Караульные молча пропустили ее, искоса наблюдая, как она уверенным шагом поднимается по ступеням крыльца к парадному входу.
В зале, где проходил прием, немногие оборачивались ей вслед, но никто даже слова не сказал. В огромном помещении стоял длинный стол, покрытый белой скатертью. Какой-то солидный мужчина, уже в летах, по-немецки произносил речь. Наверное, сам консул, решила она.
Аурелия искала глазами своего незнакомца. Она протиснулась поближе к буфету, расположенному в глубине зала. Гости рассеянно прислушивались к словам консула, скорее делали вид, что слушают его, а на самом деле обменивались друг с другом последними колониальными сплетнями, болтая по-французски, по-английски, по-гречески, по-итальянски и по-арабски.
Элегантный молодой человек подошел к группе расфуфыренных пожилых дам, обвешанных жемчугами:
– Вы слышали? Торговый атташе Испании покончил жизнь самоубийством!
Сухонькая, сильно накрашенная старая леди, худая, как мумия, облаченная в платье из черного крепа, от возбуждения схватила его за руку:
– Как это случилось? Расскажите!
Денди, довольный произведенным эффектом, не торопился удовлетворить любопытство дам. Он, намеренно не торопясь, продолжил:
– Говорят, накануне у него состоялся серьезный разговор с послом. Но мне почему-то кажется, что истинная причина была не в этом…
Другая пожилая леди, с подведенными сверх меры черной краской глазами, в тяжелом зеленом тюрбане на голове, поигрывая тонкими пальцами длинным мундштуком с дымящейся сигаретой, низким грудным голосом произнесла:
– Говори же, Бутрос! Что ты от нас скрываешь?
Он не спеша раздал по кругу каждой даме бокалы с шампанским. А потом продолжил:
– Это случилось в «Шератоне». Вчера там давали спектакль фламенко. Он выбросился с балкона сразу после… Он переживал за страну и принимал все слишком близко к сердцу…
Дама с рыжим шиньоном на макушке пожала плечами:
– Мальчик мой, ты слишком сентиментален.
Другая дама достала из сумочки маленький блокнотик и карандаш:
– Да нет же, не мешайте ему! Рассказывай, Бутрос! Я сейчас же должна это записать.
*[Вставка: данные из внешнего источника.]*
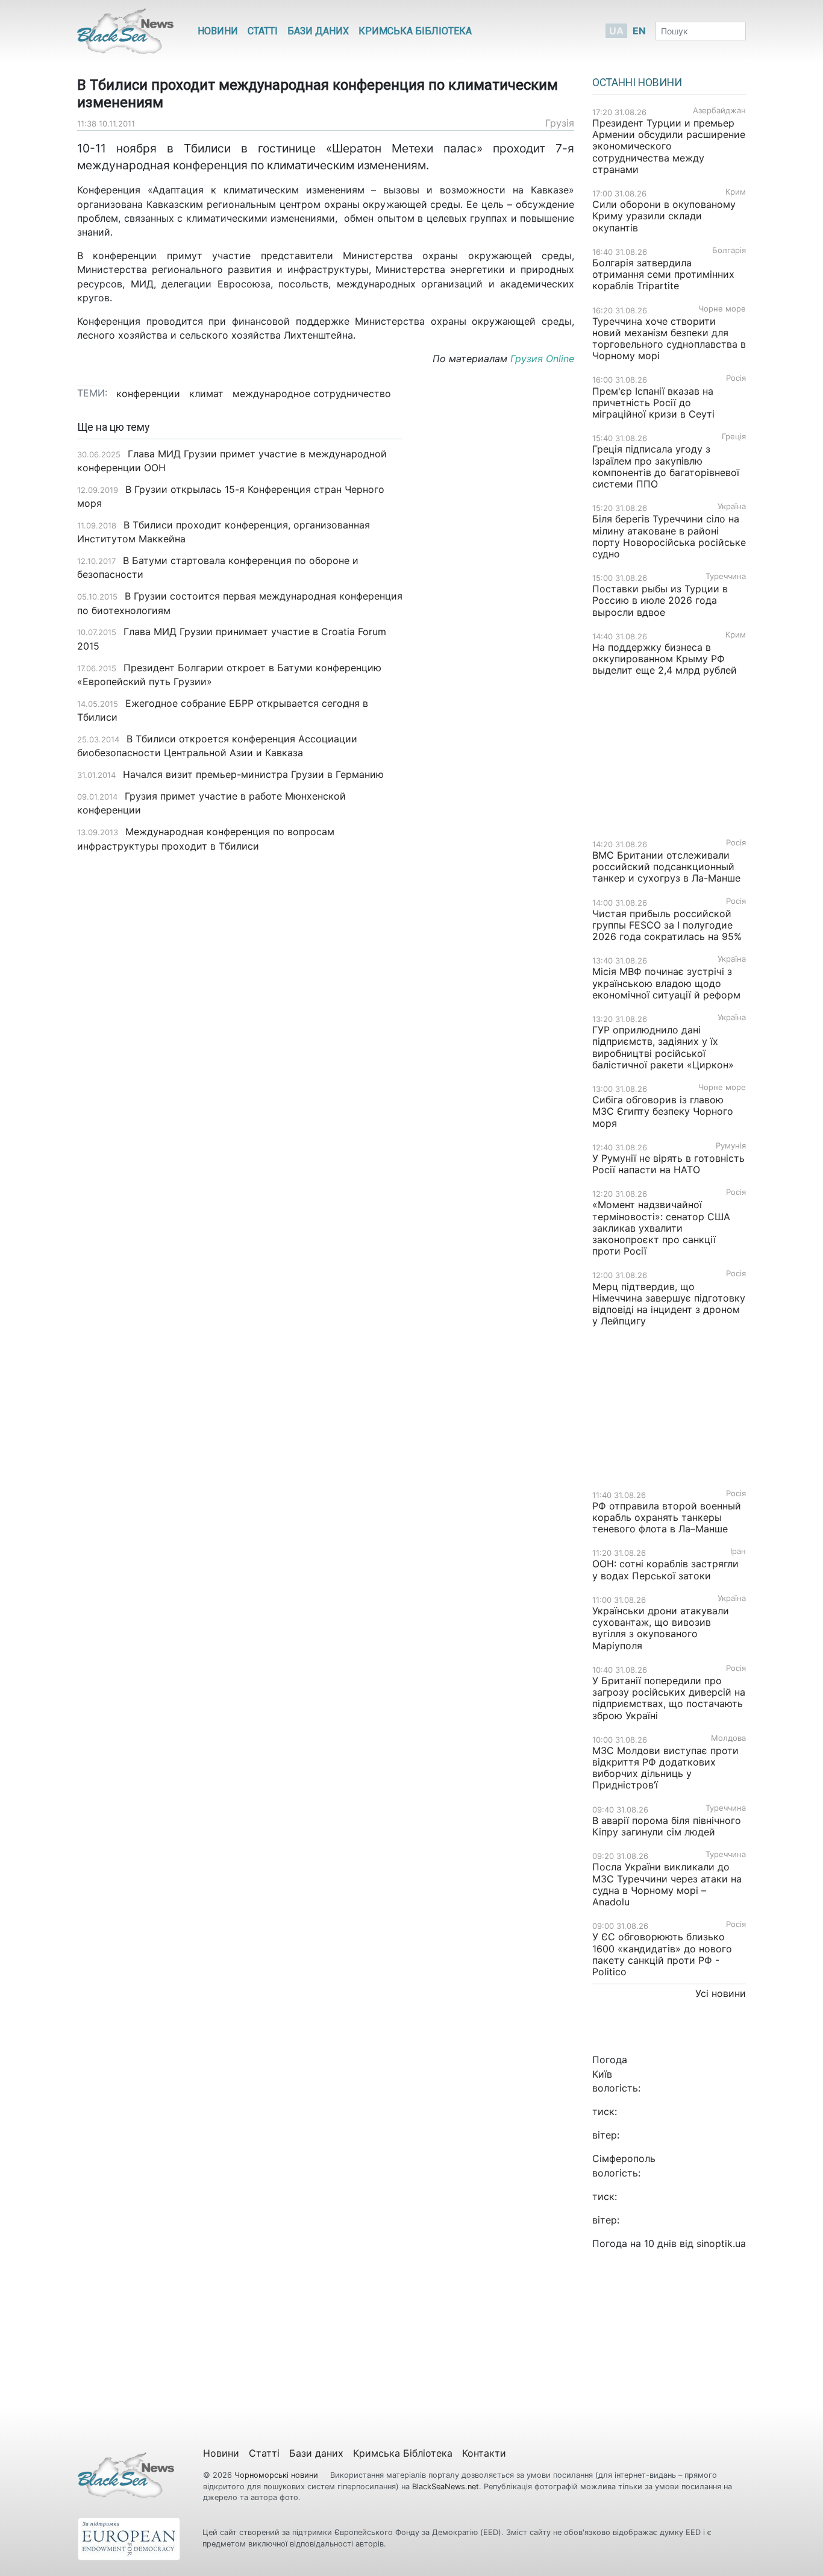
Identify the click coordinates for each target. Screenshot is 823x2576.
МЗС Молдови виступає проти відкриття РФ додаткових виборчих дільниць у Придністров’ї (665, 1767)
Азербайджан (719, 110)
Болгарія (729, 250)
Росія (736, 378)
– Не спеши, Донатьена, – низким голосом сурово пробасила дама в зеленом тюрбане, – Неужели ты, в самом деле, думаешь, что это – подходящий сюжет для светской хроники?
– Ну конечно, Анаис! Вспомни старые добрые времена! Помнишь, как в сорок первом Абидис утопился в озере Мареотис?
– Все было совсем не так, – вмешалась дама в платье из черного крепа. – Это был не Абидис, а Зивелос, его отец. Он повесился у себя в конторе на улице Фуад, в сорок пятом.
– Донатьена, Мимма! Кажется, вам обеим изменяет память, – возразила Анаис со знанием дела. – Это случилось в сорок третьем.
– Ну вот! Теперь я вспомнила! – обрадовалась дама с блокнотом в руках. – Я даже помню, что многие в те времена поговаривали, что он свел счеты с жизнью из-за тебя, Анаис…
Дама в тюрбане передернула плечиком:
– Пфф! Только не говори мне, дорогая Донатьена, что ты поверила этим сплетням…
Донатьена не сдавалась:
– Дорогая Анаис, мы с тобой сто лет знакомы! Ты же не будешь утверждать, что я лгунья!
Мумия в черном крепе решила вставить свое слово в дискуссию:
– Рамзес Лакани мне что-то говорил про бедного Зивелоса.
Они продолжали что-то горячо обсуждать, собравшись в кружок и понизив голос. Бутрос, о котором все забыли, с усмешкой отошел в сторонку с тарелочкой маленьких бисквитов. Аурелия, обводя глазами зал в поисках своего незнакомца, случайно встретилась с ним взглядом. Он протянул ей оливку на палочке.
– Вот она – наша Александрия! Никогда не знаешь, кто лжет, а кто говорит правду.
– Хмммм? – поддержала разговор Аурелия, выплевывая в ладошку оливковую косточку.